- _Directions for this task_
Copy each of the items below word for word, with nothing changed.

==*==

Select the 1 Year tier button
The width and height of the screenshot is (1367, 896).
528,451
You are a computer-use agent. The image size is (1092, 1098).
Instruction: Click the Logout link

==*==

- _Task solution_
Select the 1 Year tier button
The width and height of the screenshot is (1367, 896).
528,451
You are a computer-use agent. The image size is (1092, 1098).
Instruction: Click the Logout link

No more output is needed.